RAW DATA:
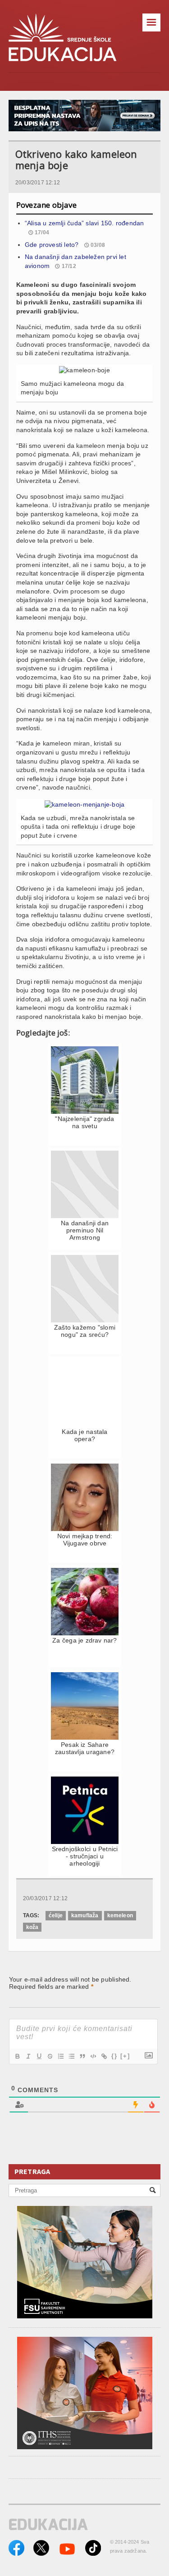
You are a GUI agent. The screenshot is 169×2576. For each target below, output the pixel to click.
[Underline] (38, 2056)
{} (114, 2056)
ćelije (56, 1915)
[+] (125, 2056)
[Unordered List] (71, 2056)
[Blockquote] (82, 2056)
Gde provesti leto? (52, 244)
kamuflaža (85, 1915)
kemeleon (120, 1915)
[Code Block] (92, 2056)
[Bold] (17, 2056)
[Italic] (28, 2056)
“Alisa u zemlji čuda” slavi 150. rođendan (84, 223)
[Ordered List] (60, 2056)
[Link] (103, 2056)
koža (32, 1927)
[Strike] (49, 2056)
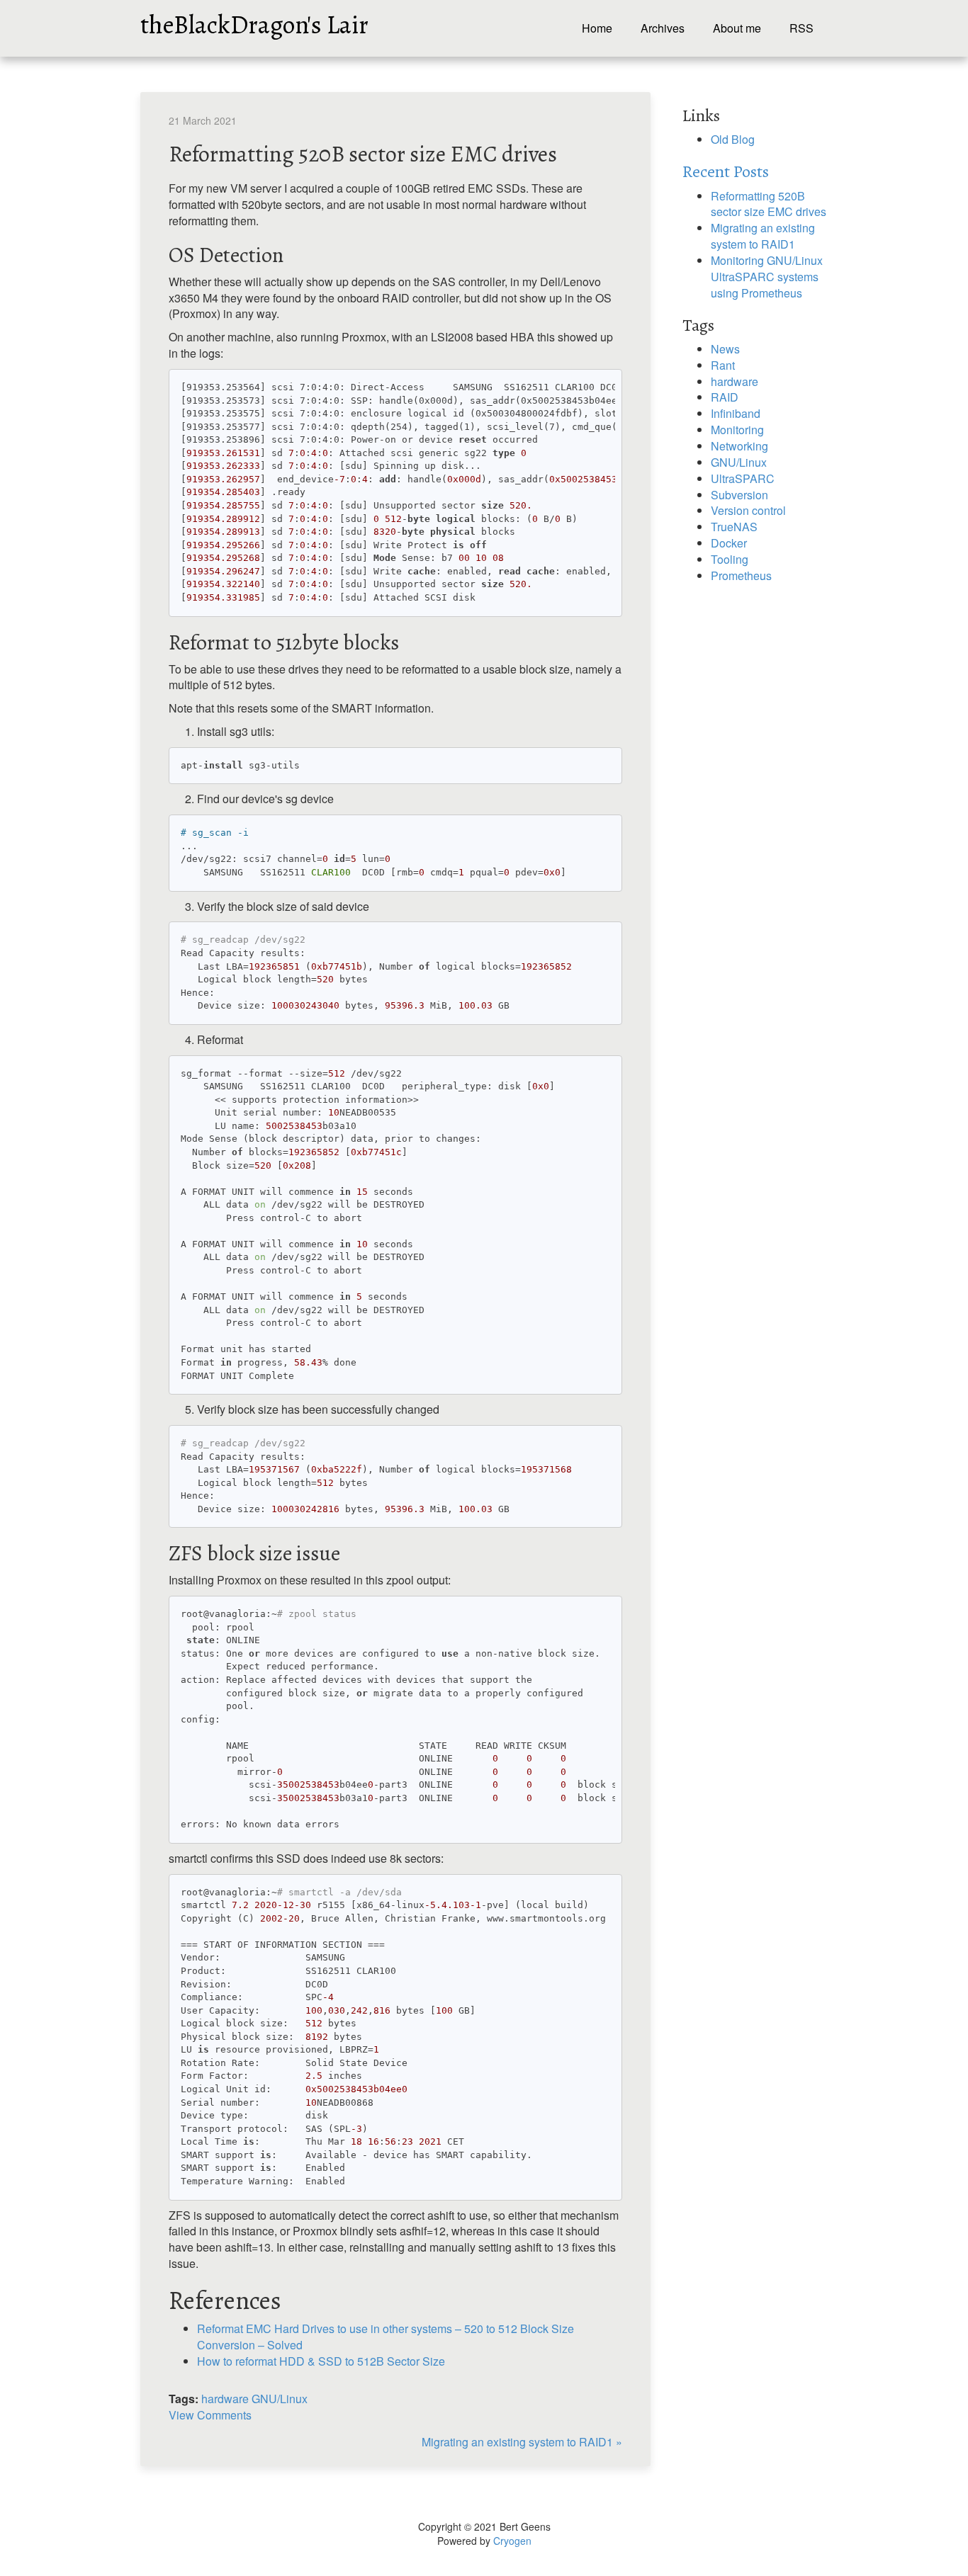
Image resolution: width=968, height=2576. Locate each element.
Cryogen (512, 2541)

DESCRIPTION OF THE TASK: Repeat the entries verbatim; no pictures.

RESPONSE:
You are a GUI agent. The screenshot is 169×2576. For each target below, output the pixel to click.
[Underline] (38, 2056)
{} (114, 2056)
ćelije (56, 1915)
[+] (125, 2056)
[Unordered List] (71, 2056)
[Blockquote] (82, 2056)
Gde provesti leto? (52, 244)
kamuflaža (85, 1915)
kemeleon (120, 1915)
[Code Block] (92, 2056)
[Bold] (17, 2056)
[Italic] (28, 2056)
“Alisa u zemlji čuda” slavi 150. rođendan (84, 223)
[Ordered List] (60, 2056)
[Link] (103, 2056)
koža (32, 1927)
[Strike] (49, 2056)
Image resolution: width=968, height=2576. Locate each element.
Cryogen (512, 2541)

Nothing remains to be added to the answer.